The Tiramisu compiler is based on the polyhedral model thus it can express a large set of loop optimizations and data layout transformations. Currently it targets (1) multicore X86 CPUs, (2) Nvidia GPUs, (3) Xilinx FPGAs (Vivado HLS) and (4) distributed machines (using MPI). It is designed to enable easy integration of code generators for new architectures.
The following is an example of a Tiramisu program specified using the C++ API.
// C++ code with a Tiramisu expression.
#include "tiramisu/tiramisu.h"
using namespace tiramisu;
void generate_code()
{
// Specify the name of the function that you want to create.
tiramisu::init("foo");
// Declare two iterator variables (i and j) such that 0<=i<100 and 0<=j<100.
tiramisu::var i("i", 0, 100), j("j", 0, 100);
// Declare a Tiramisu expression (algorithm) that is equivalent to the following C code
// for (i=0; i<100; i++)
// for (j=0; j<100; j++)
// C(i,j) = 0;
tiramisu::computation C({i,j}, 0);
// Specify optimizations
C.parallelize(i);
C.vectorize(j, 4);
buffer b_C("b_C", {100, 100}, p_int32, a_output);
C.store_in(&b_C);
// Generate code
C.codegen({&b_C}, "generated_code.o");
}
This section provides a short description of how to build Tiramisu. A more detailed description is provided in INSTALL. The installation instructions below have been tested on Linux Ubuntu (14.04) and MacOS (10.12) but should work on other Linux and MacOS versions.

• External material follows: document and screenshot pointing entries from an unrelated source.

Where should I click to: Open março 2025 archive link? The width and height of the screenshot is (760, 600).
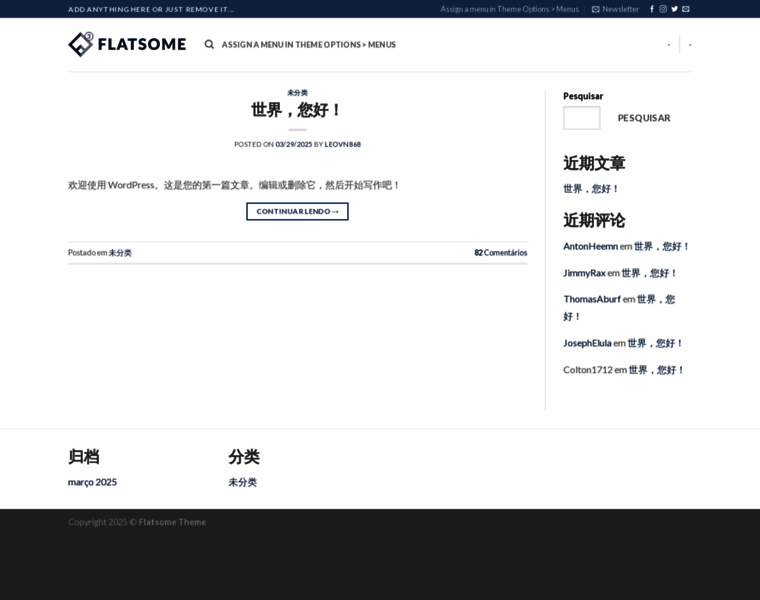(x=92, y=482)
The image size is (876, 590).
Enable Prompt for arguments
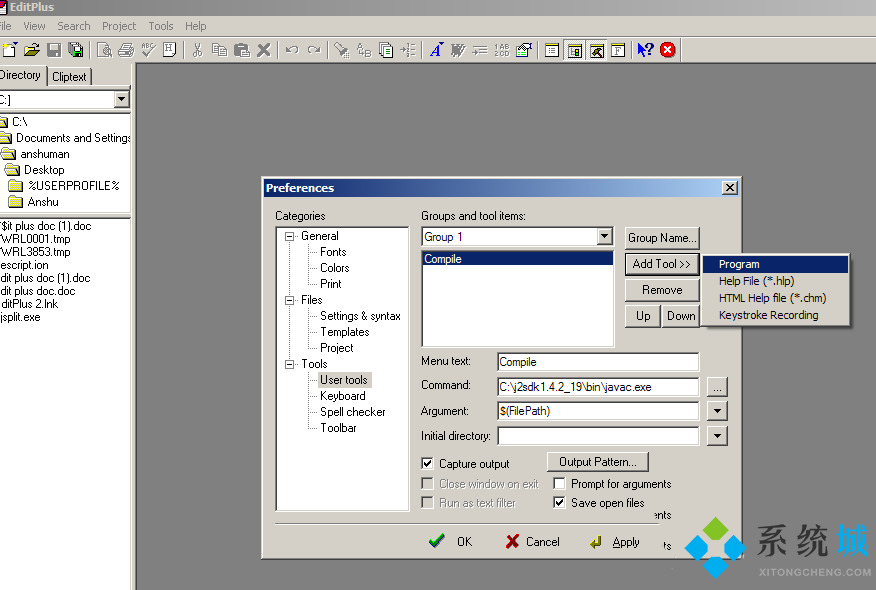[560, 483]
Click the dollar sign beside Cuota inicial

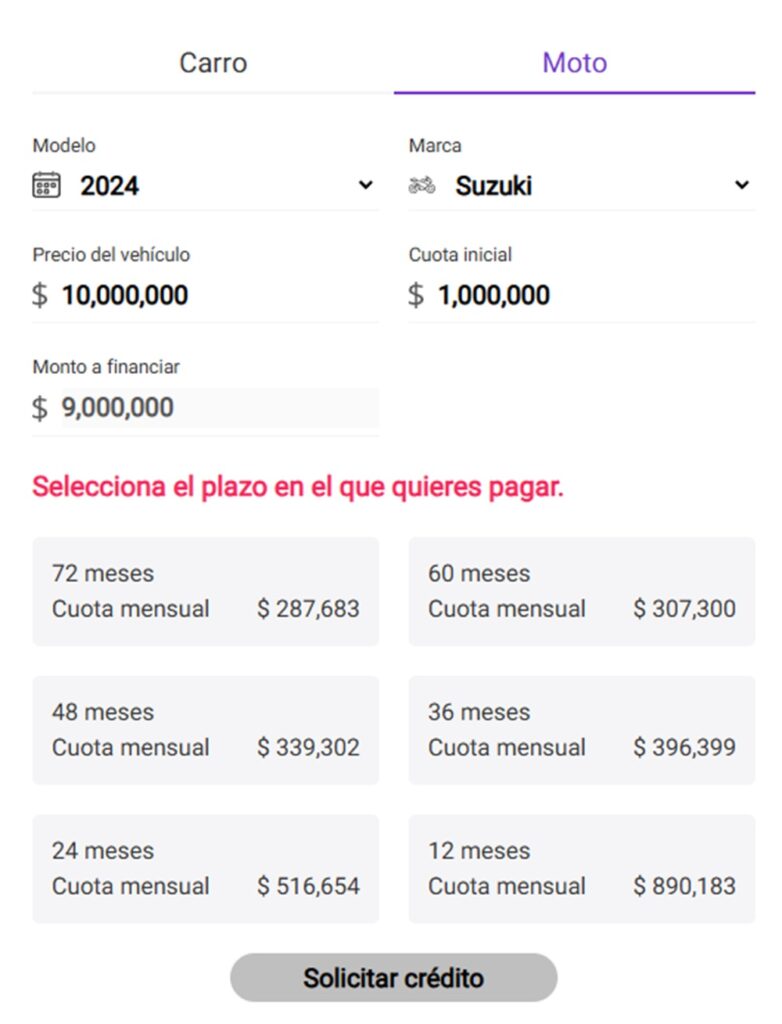[x=414, y=295]
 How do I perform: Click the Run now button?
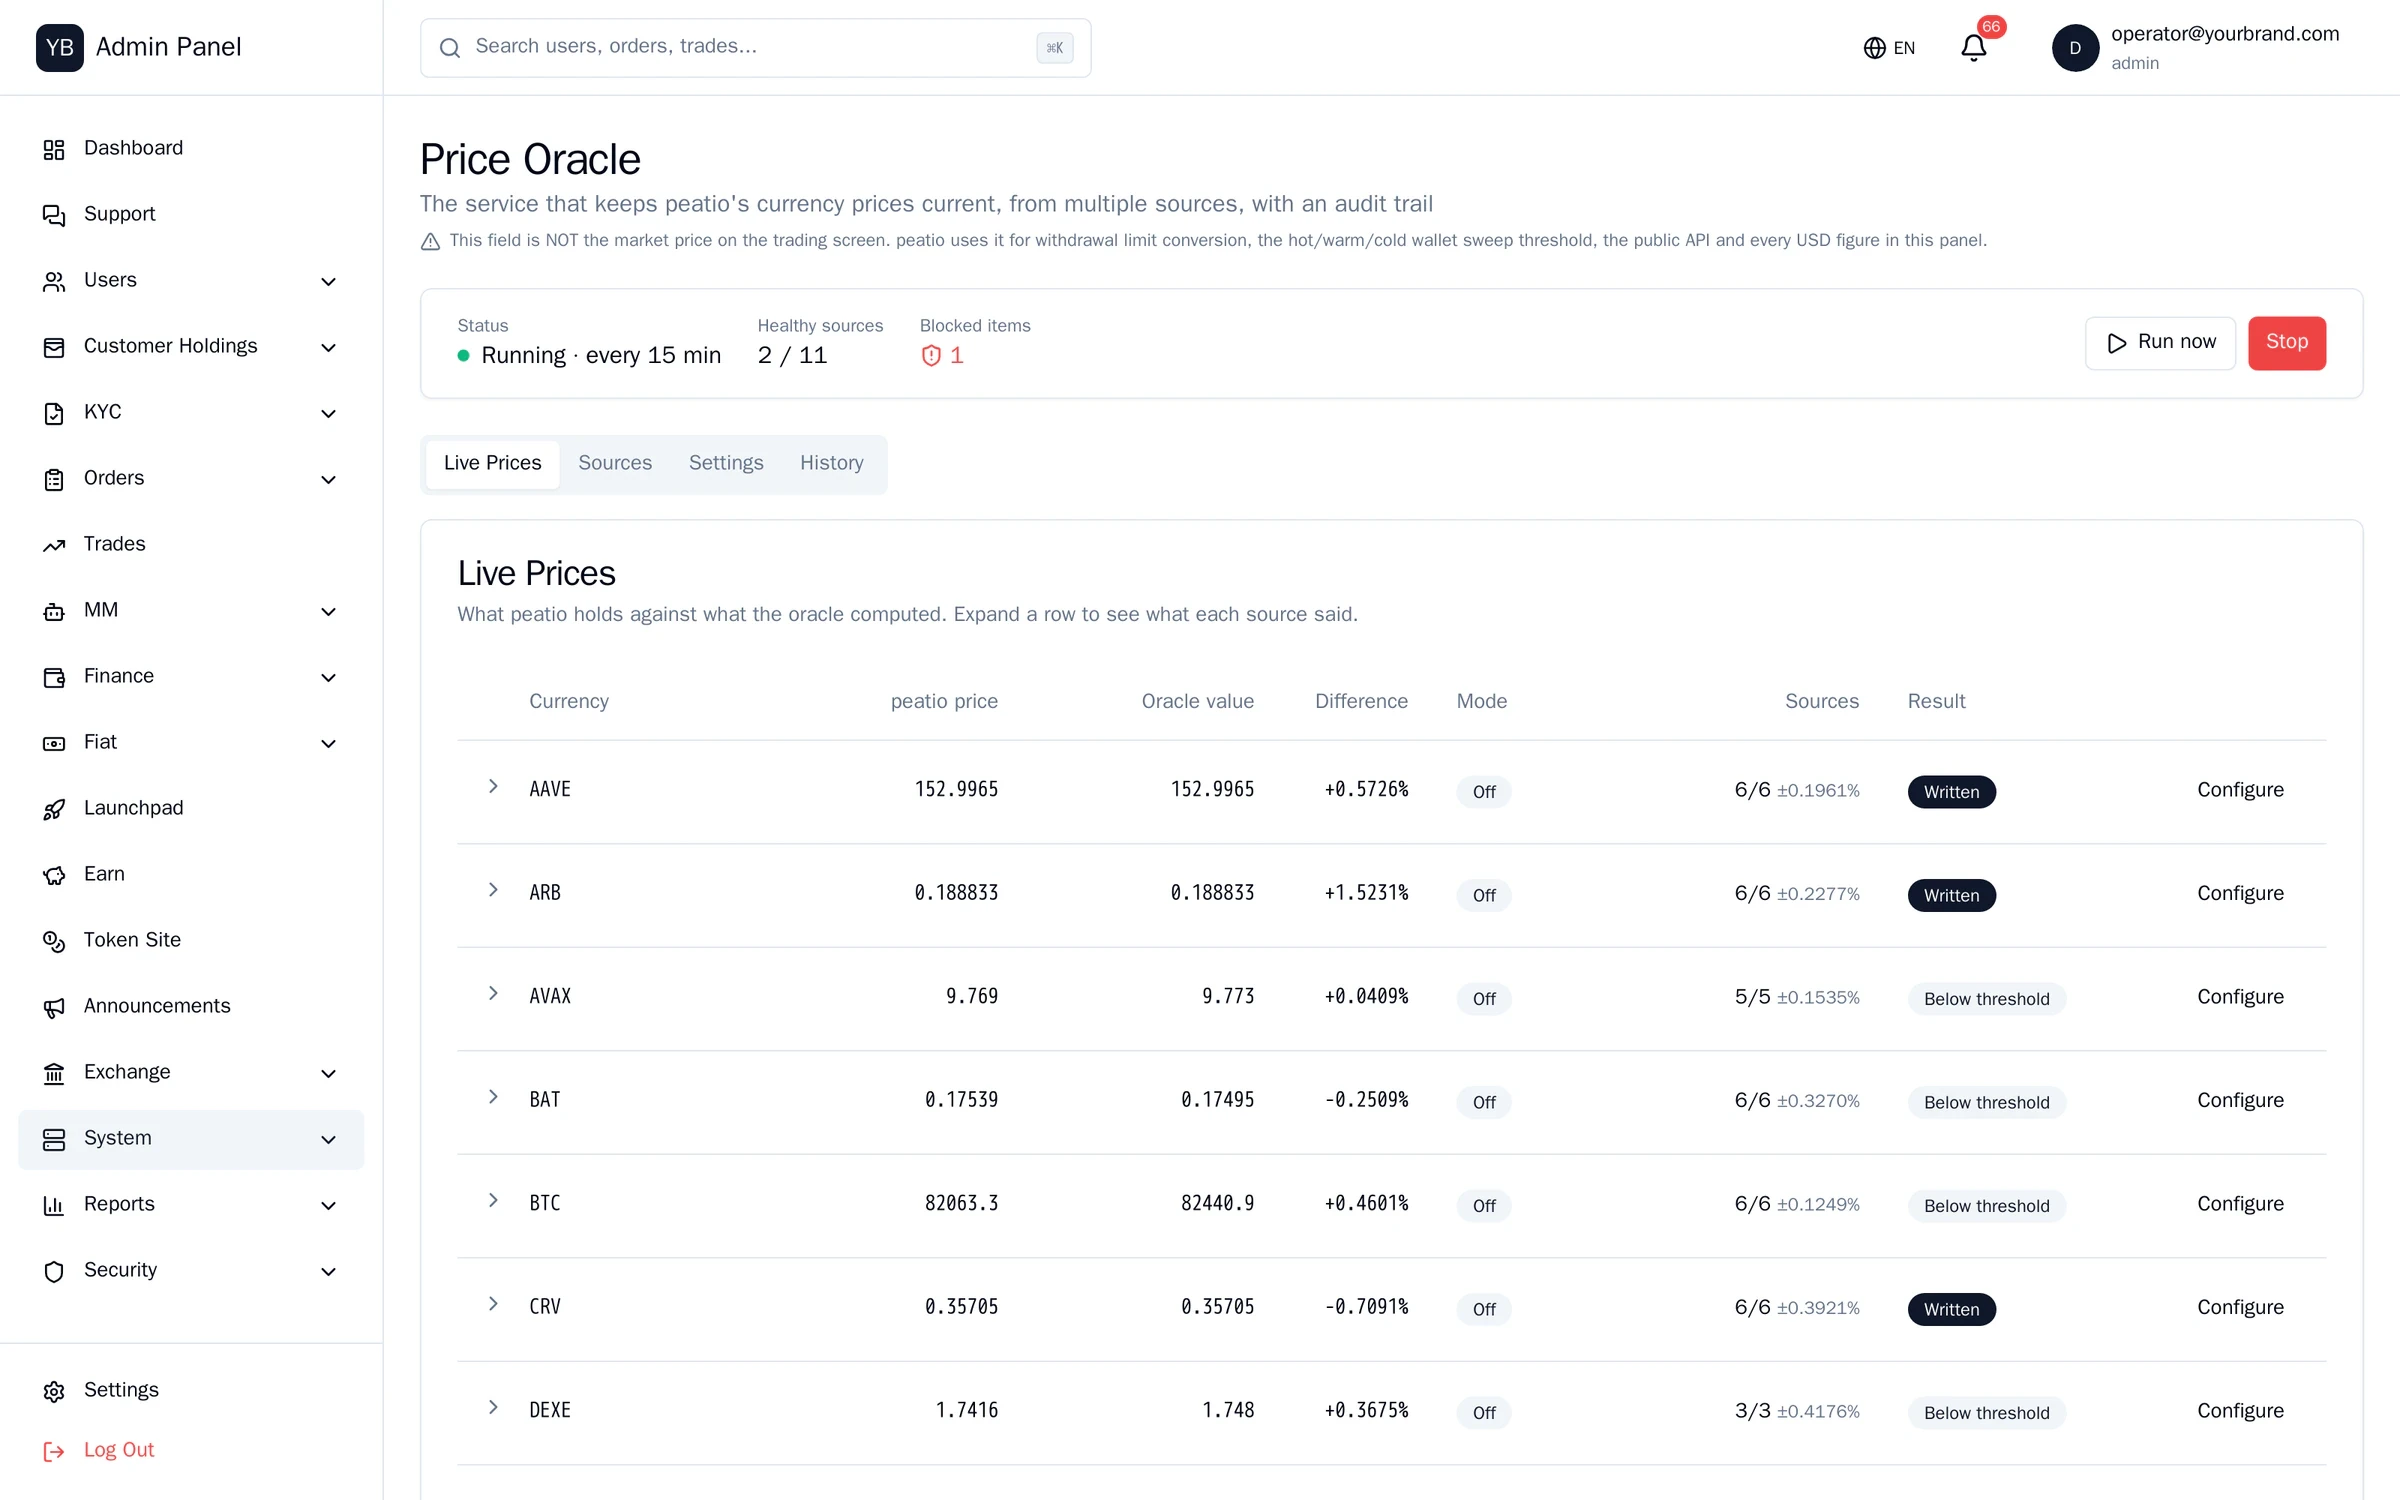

1) CMake: version 3.5 or greater.
1) OpenMPI and OpenSSh: if you want to generate and run distributed code (MPI). 2) CUDA Toolkit: if you want to generate and run CUDA code.
1) Get Tiramisu
git clone https://github.com/Tiramisu-Compiler/tiramisu.git
cd tiramisu
2) Get and install Tiramisu submodules (ISL, LLVM and Halide). This step may take between few minutes to few hours (downloading and compiling LLVM is time consuming).
./utils/scripts/install_submodules.sh <TIRAMISU_ROOT_DIR>
3) Optional: configure the tiramisu build by editing configure.cmake. Needed only if you want to generate MPI or GPU code, or if you want to run the BLAS benchmarks. A description of what each variable is and how it should be set is provided in comments in configure.cmake.
- To use the GPU backend, set `USE_GPU` to `true`. Requires CUDA library to be installed on the system.
- To use the distributed backend, set `USE_MPI` to `true`. If the MPI library is not found automatically, set the following variables: MPI_INCLUDE_DIR, MPI_LIB_DIR, and MPI_LIB_FLAGS.
4) Build the main Tiramisu library
mkdir build
cd build
cmake ..
make -j tiramisu
To run all the tests, assuming you are in the build/ directory
make test
or
ctest
To run only one test (test_01 for example)
ctest -R 01
This will compile and run the code generator and then the wrapper.
To view the output of a test pass the --verbose option to ctest.